__Supplied material__:
Start of Block

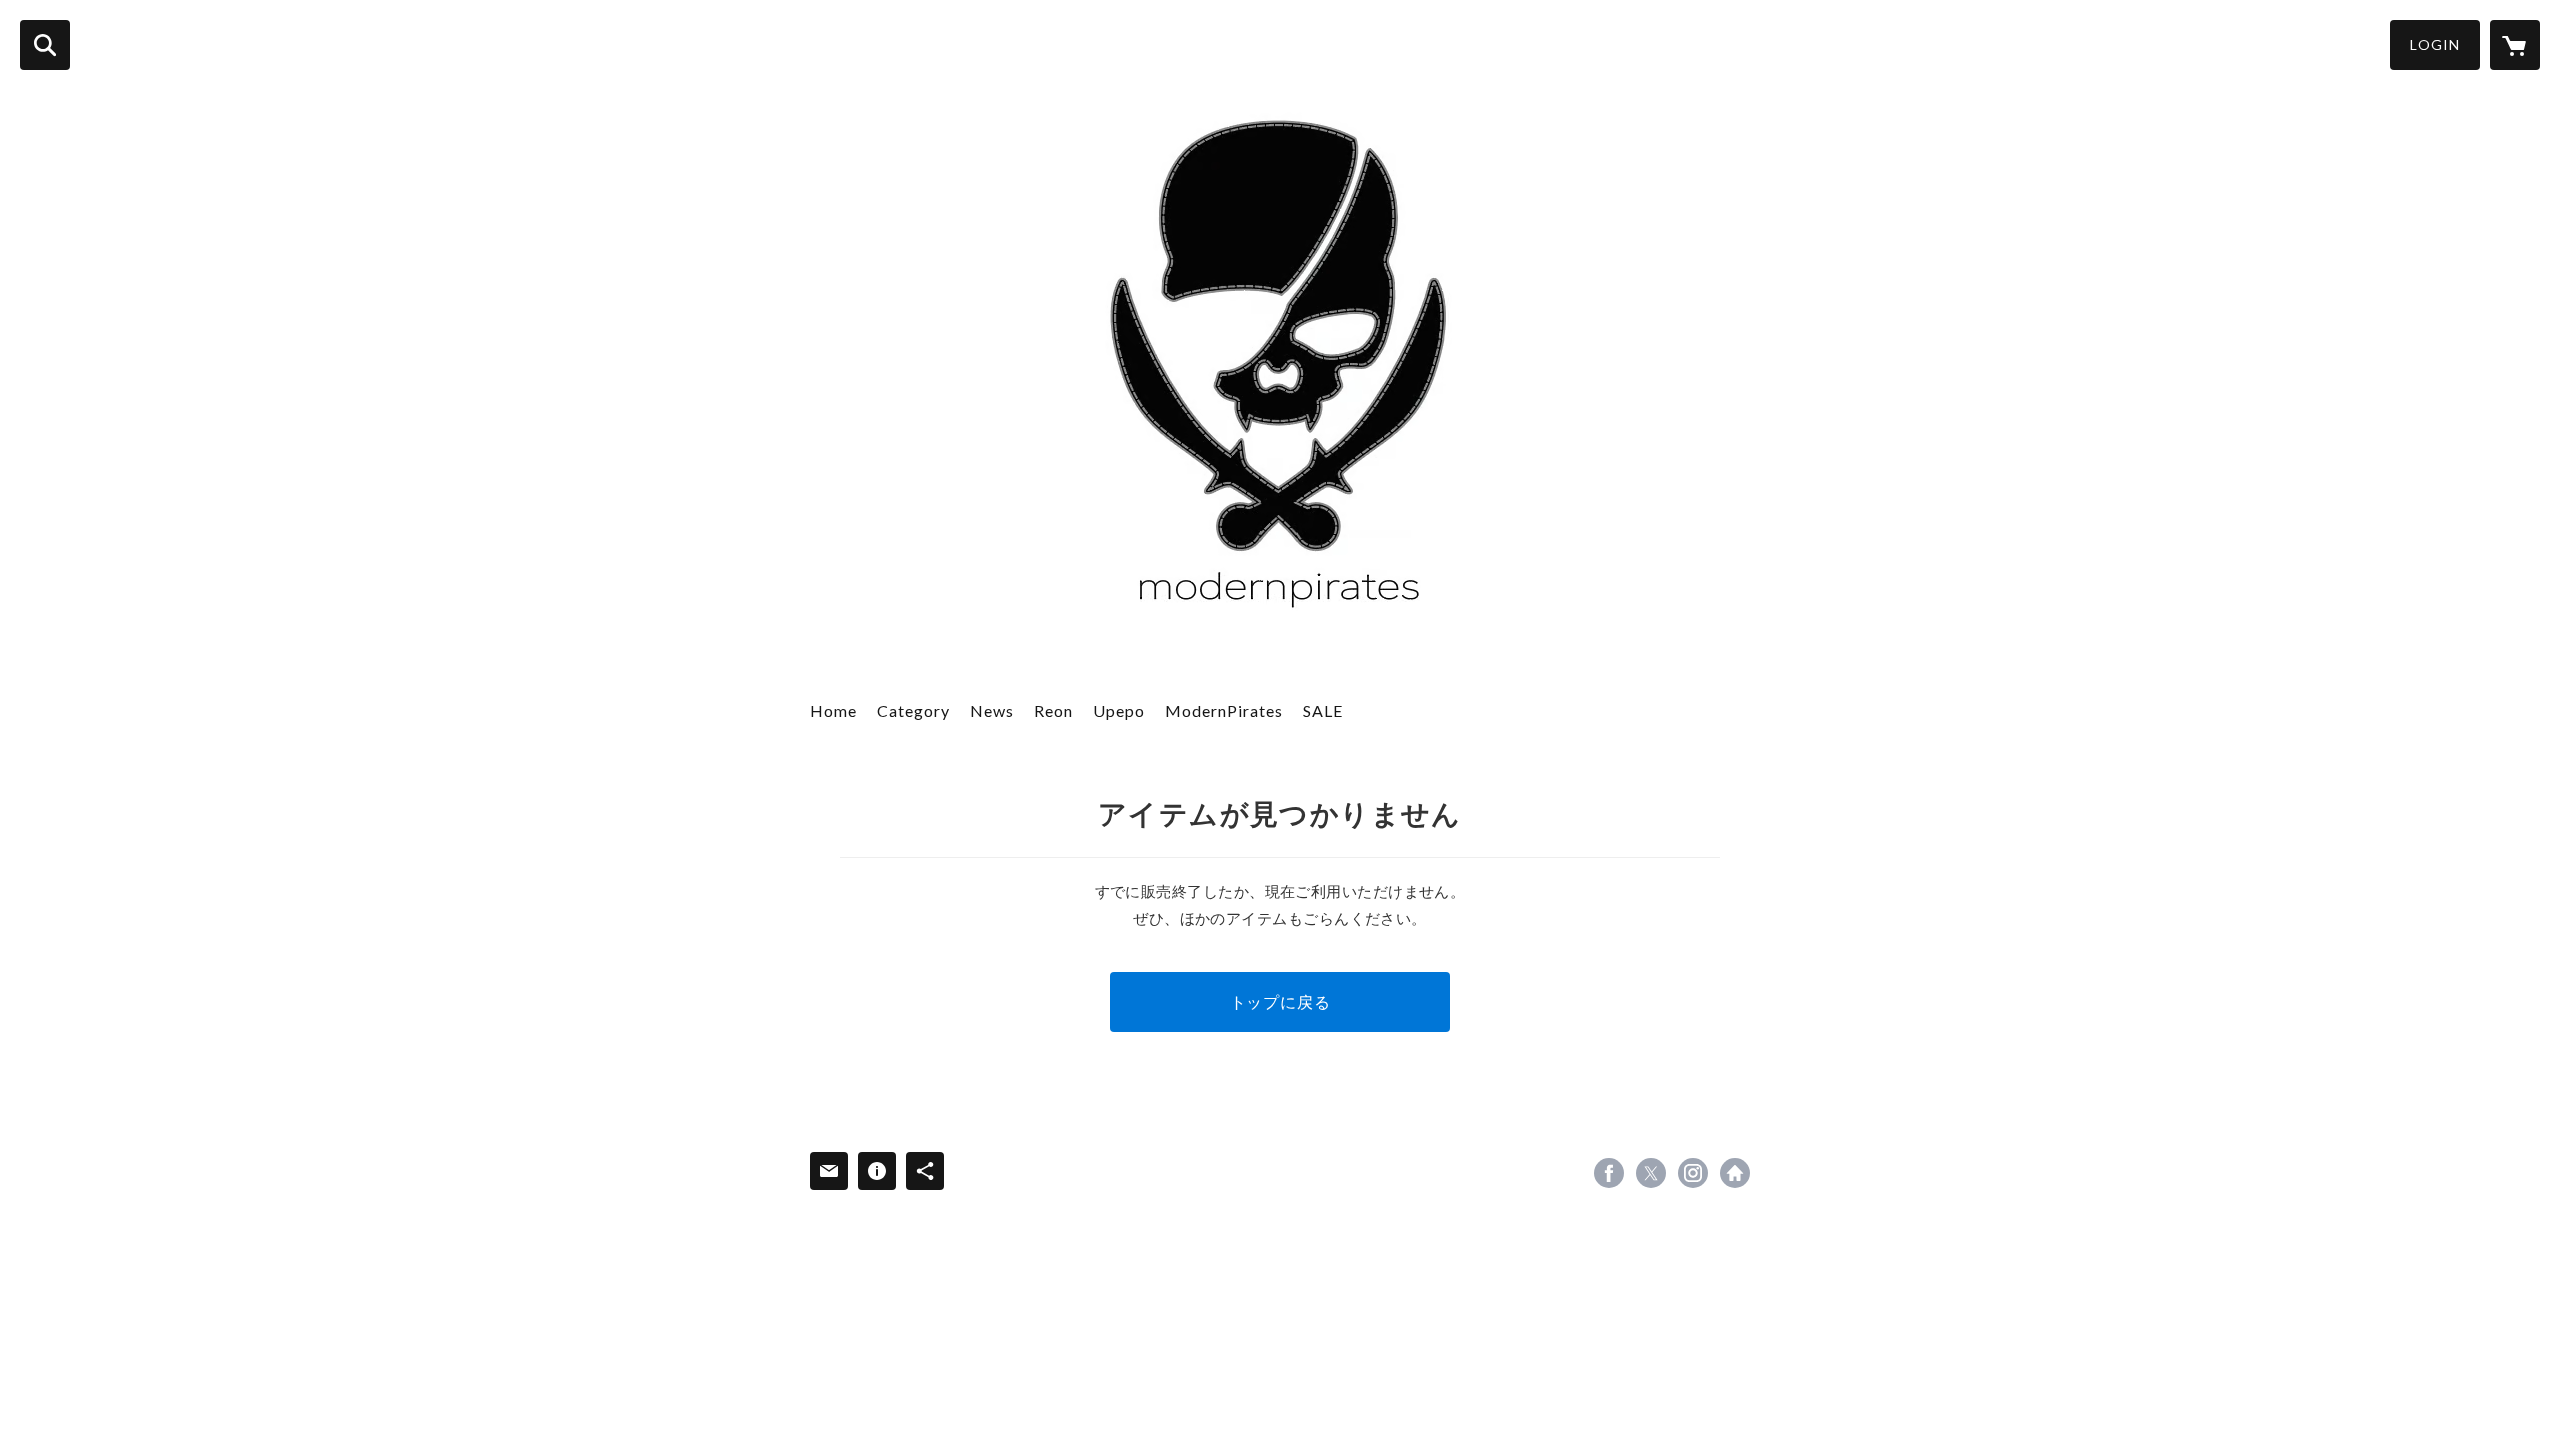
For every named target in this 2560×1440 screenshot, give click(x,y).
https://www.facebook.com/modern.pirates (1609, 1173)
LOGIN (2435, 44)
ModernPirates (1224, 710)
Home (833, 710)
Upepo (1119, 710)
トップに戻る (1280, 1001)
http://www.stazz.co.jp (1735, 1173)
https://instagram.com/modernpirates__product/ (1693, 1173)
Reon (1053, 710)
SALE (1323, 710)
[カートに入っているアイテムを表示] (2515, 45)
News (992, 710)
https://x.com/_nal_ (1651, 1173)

End of Block
Start of Block

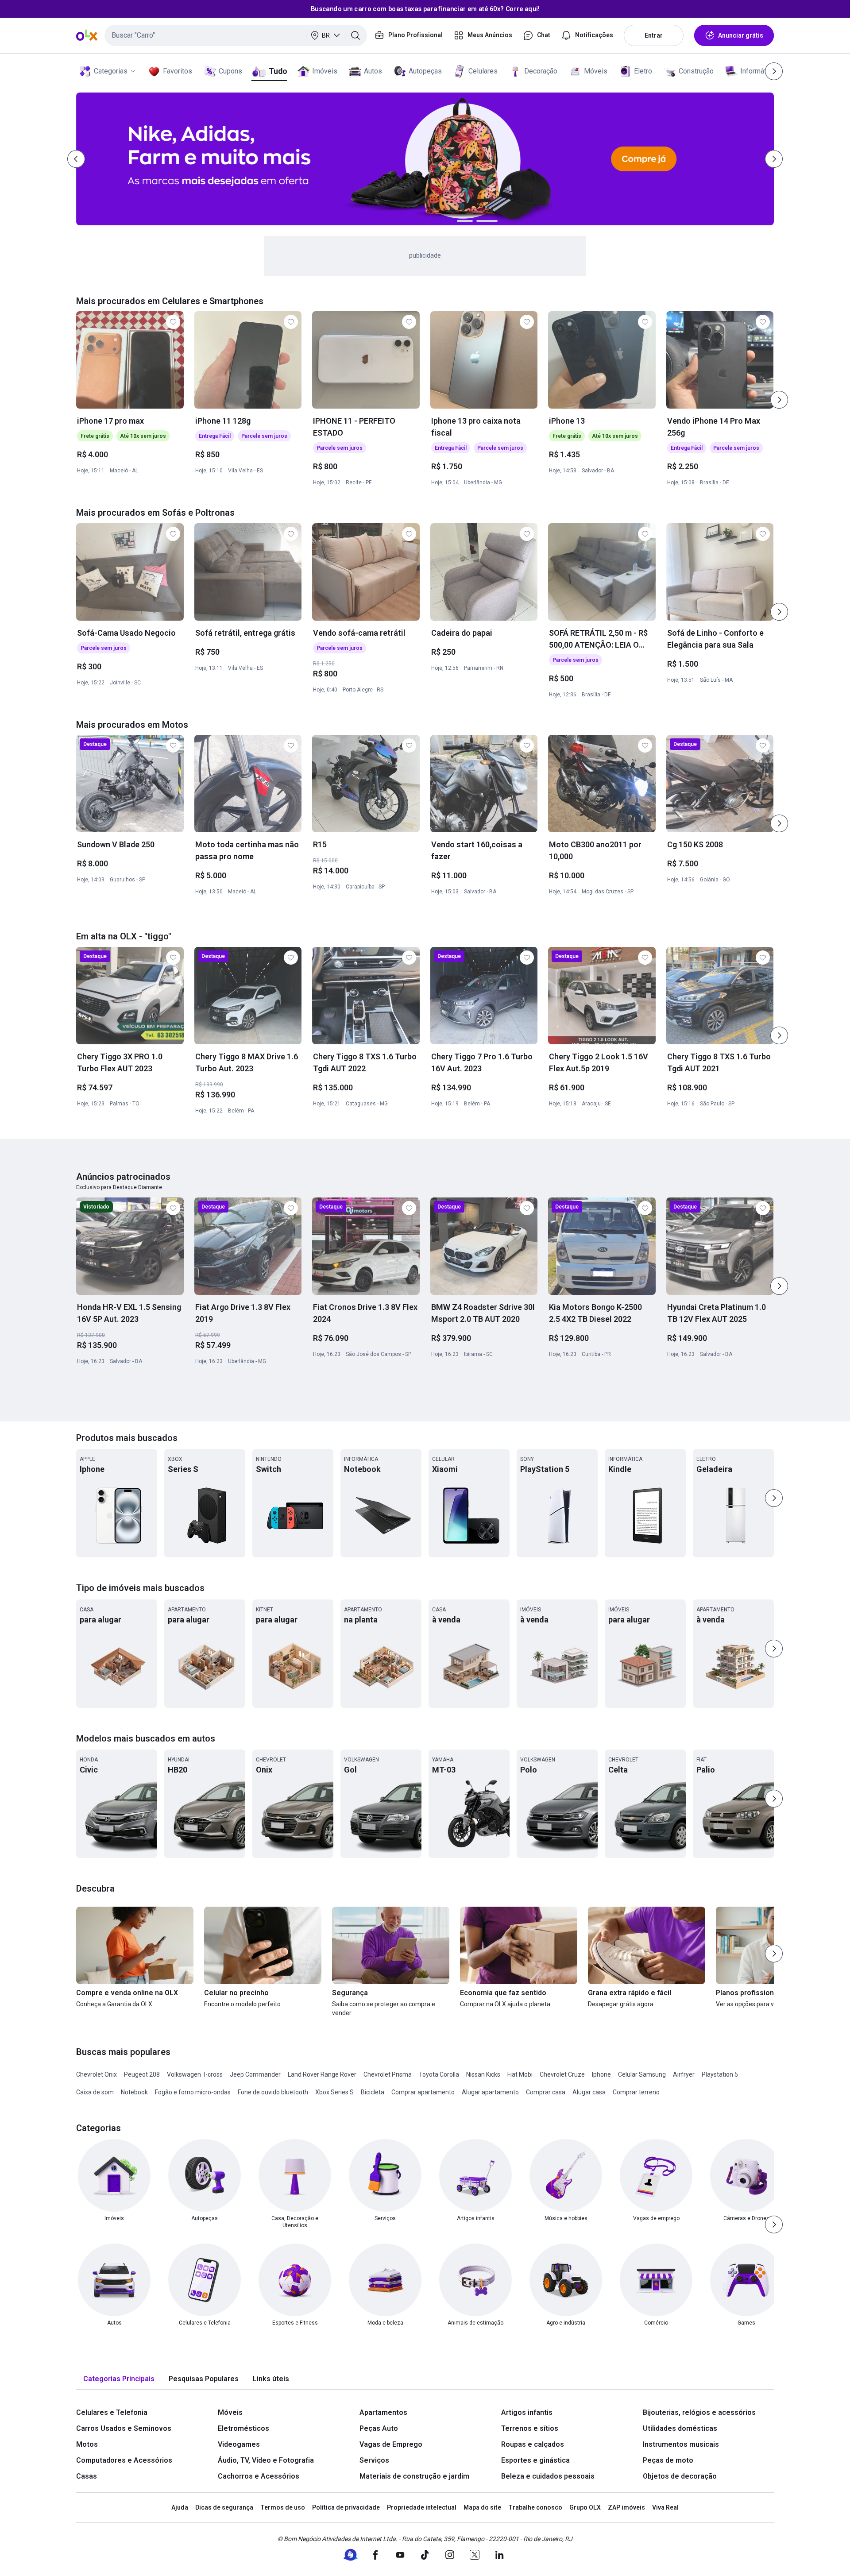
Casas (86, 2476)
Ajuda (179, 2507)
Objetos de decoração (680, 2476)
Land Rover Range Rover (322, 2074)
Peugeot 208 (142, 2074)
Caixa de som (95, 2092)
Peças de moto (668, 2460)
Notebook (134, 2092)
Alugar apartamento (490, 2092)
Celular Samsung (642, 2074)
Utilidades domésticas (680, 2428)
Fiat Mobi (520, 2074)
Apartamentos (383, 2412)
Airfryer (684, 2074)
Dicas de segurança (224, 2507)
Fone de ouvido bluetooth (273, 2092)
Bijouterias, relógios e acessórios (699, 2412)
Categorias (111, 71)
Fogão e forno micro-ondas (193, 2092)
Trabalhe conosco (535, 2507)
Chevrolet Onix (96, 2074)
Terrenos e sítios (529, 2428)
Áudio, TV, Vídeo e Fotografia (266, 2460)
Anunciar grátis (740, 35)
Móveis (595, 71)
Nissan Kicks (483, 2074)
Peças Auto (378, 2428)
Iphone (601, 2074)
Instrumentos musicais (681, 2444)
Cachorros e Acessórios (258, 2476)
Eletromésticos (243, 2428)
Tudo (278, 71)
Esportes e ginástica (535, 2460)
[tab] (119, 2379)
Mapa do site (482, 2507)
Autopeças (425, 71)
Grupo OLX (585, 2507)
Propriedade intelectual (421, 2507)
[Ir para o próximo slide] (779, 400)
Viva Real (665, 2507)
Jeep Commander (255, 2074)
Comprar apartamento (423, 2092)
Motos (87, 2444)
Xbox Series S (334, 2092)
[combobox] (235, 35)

End of Block

__About this exercise__:
Within the listing above, give again exactly every line from the line with "Bijouterias, relógios e" through the line with "Nissan Kicks (483, 2074)", both included, and no other line.

__Written response__:
Bijouterias, relógios e acessórios (699, 2412)
Categorias (111, 71)
Fogão e forno micro-ondas (193, 2092)
Trabalhe conosco (535, 2507)
Chevrolet Onix (96, 2074)
Terrenos e sítios (529, 2428)
Áudio, TV, Vídeo e Fotografia (266, 2460)
Anunciar grátis (740, 35)
Móveis (595, 71)
Nissan Kicks (483, 2074)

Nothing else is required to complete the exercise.